En este sentido, el prelado hispalense señaló que «lo más prudente es esperar y no lanzar las campanas al vuelo y preocupar excesivamente a la gente. Vamos a esperar para tomar una determinación. Antes de anunciar nada tendremos que tomar un criterio seguro».

El arzobispo realizó estas declaraciones en Madrid, que es precisamente donde se encuentra esta semana participando en la Asamblea Plenaria de la Conferencia Episcopal Española.

Monseñor Asenjo sí ha apuntado que existe «cierta flexibilidad» en gestos como la paz en las misas o el uso del agua bendita que suele haber en las pilas a la entrada de los templos. Según fuentes del Arzobispado, con esta indicación el arzobispo otorga libertad a los fieles para dar o no la paz como medida preventiva del coronavirus, así como de persignarse con agua bendita.

Decisiones, de todos modos, que son enteramente individuales y que por supuesto quedan al criterio de cada persona. ¿Qué puede decirse sobre el gesto de la paz? Pues que se traduce en un beso o en estrechar las manos entre los fieles, aunque también puede servir un gesto de reverencia.
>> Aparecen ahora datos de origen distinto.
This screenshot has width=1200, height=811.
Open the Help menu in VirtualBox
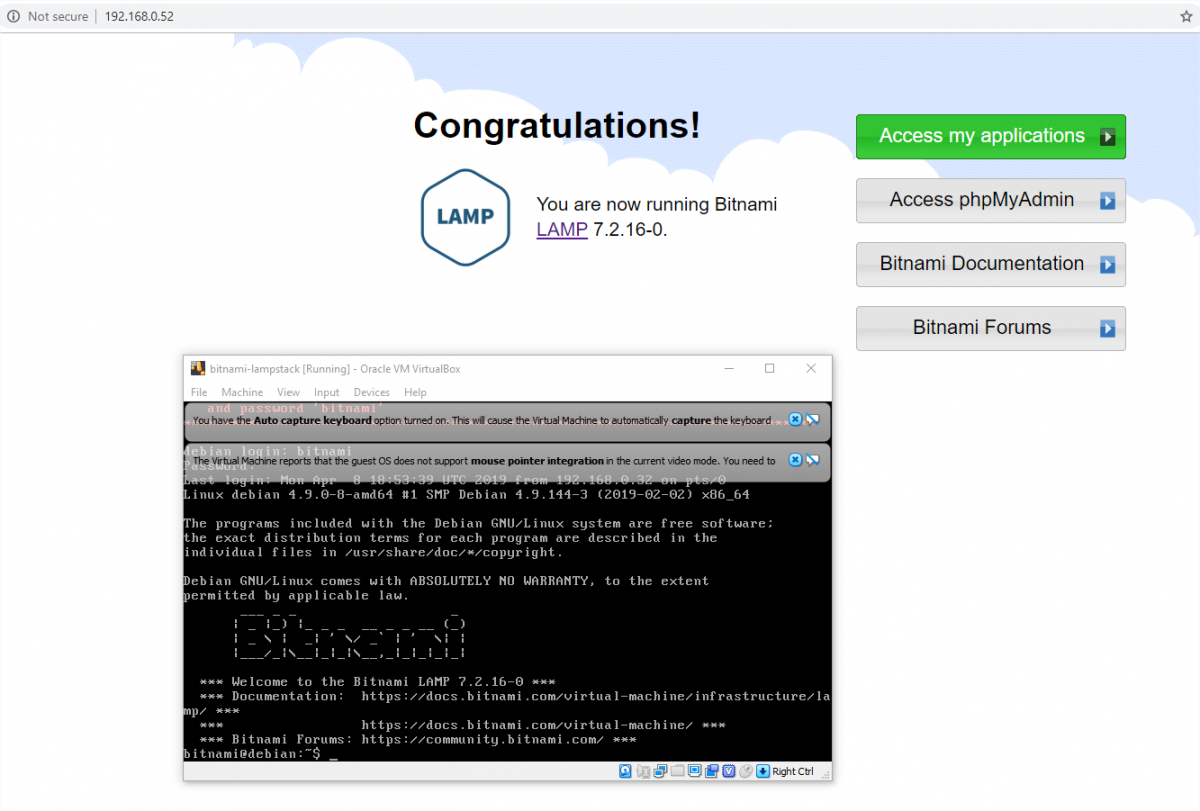coord(415,392)
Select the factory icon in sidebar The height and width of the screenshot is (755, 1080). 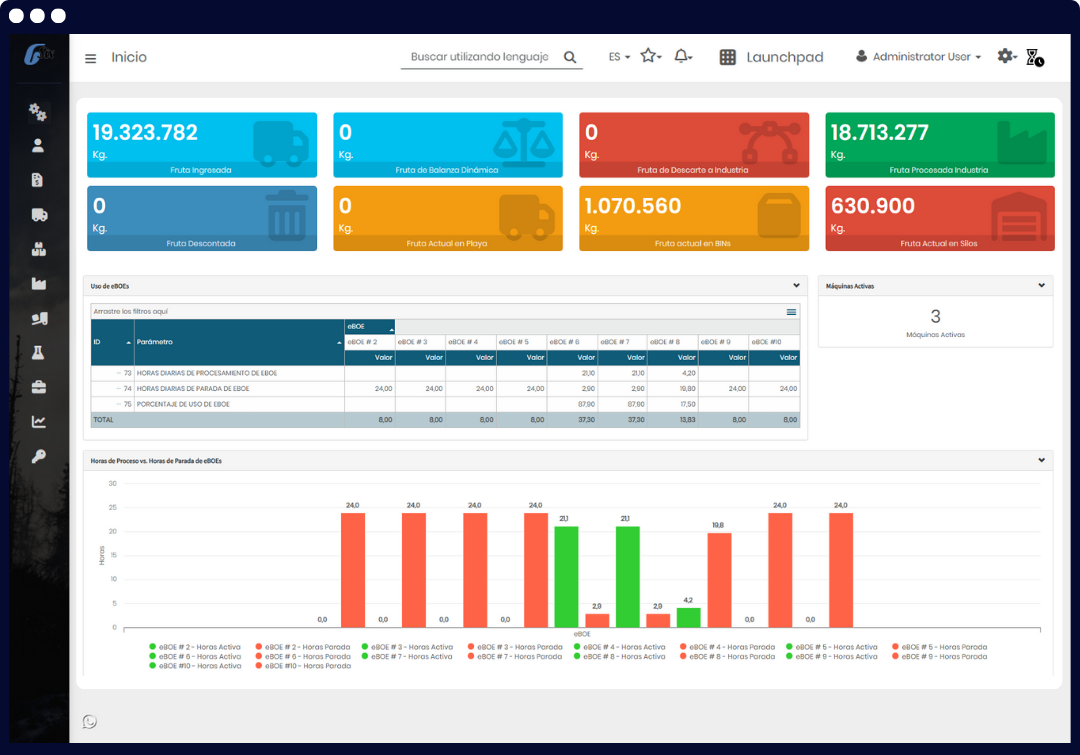[x=39, y=284]

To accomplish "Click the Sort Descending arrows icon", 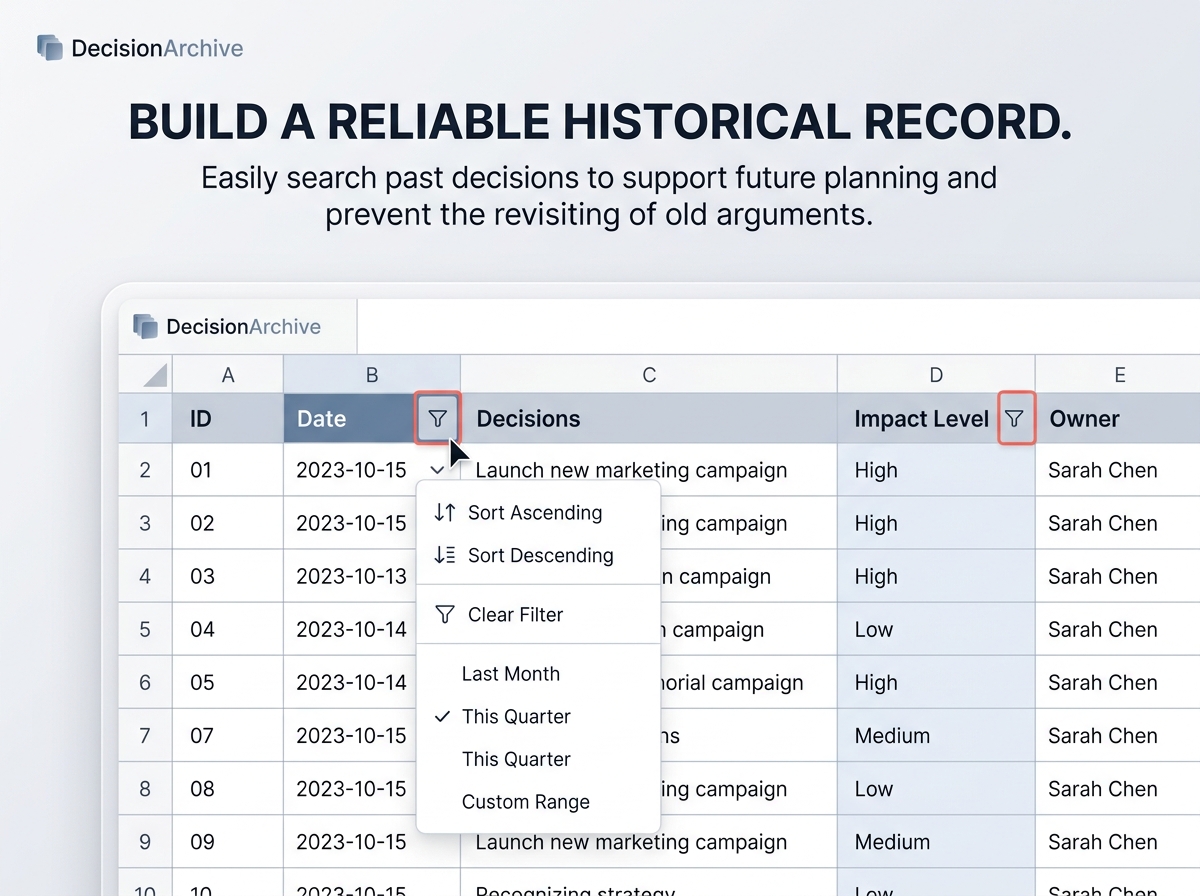I will point(445,556).
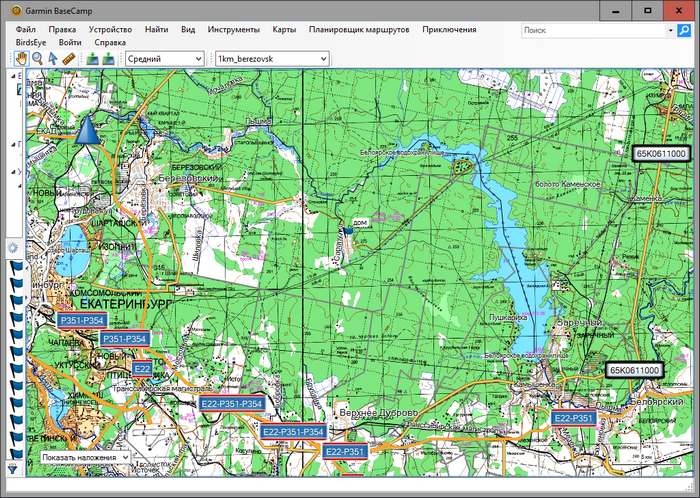Screen dimensions: 700x498
Task: Open the gear options icon in sidebar
Action: tap(13, 248)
En lo relativo a los besamanos y la protestación de fe en las funciones principales de instituto, desde el Arzobispado se informa que actualmente no hay tomada ninguna medida, pero que «probablemente» los próximos días, al regreso del arzobispo de Madrid, se pueda dar alguna recomendación para este tipo de actos cofradieros por lo común multitudinarios.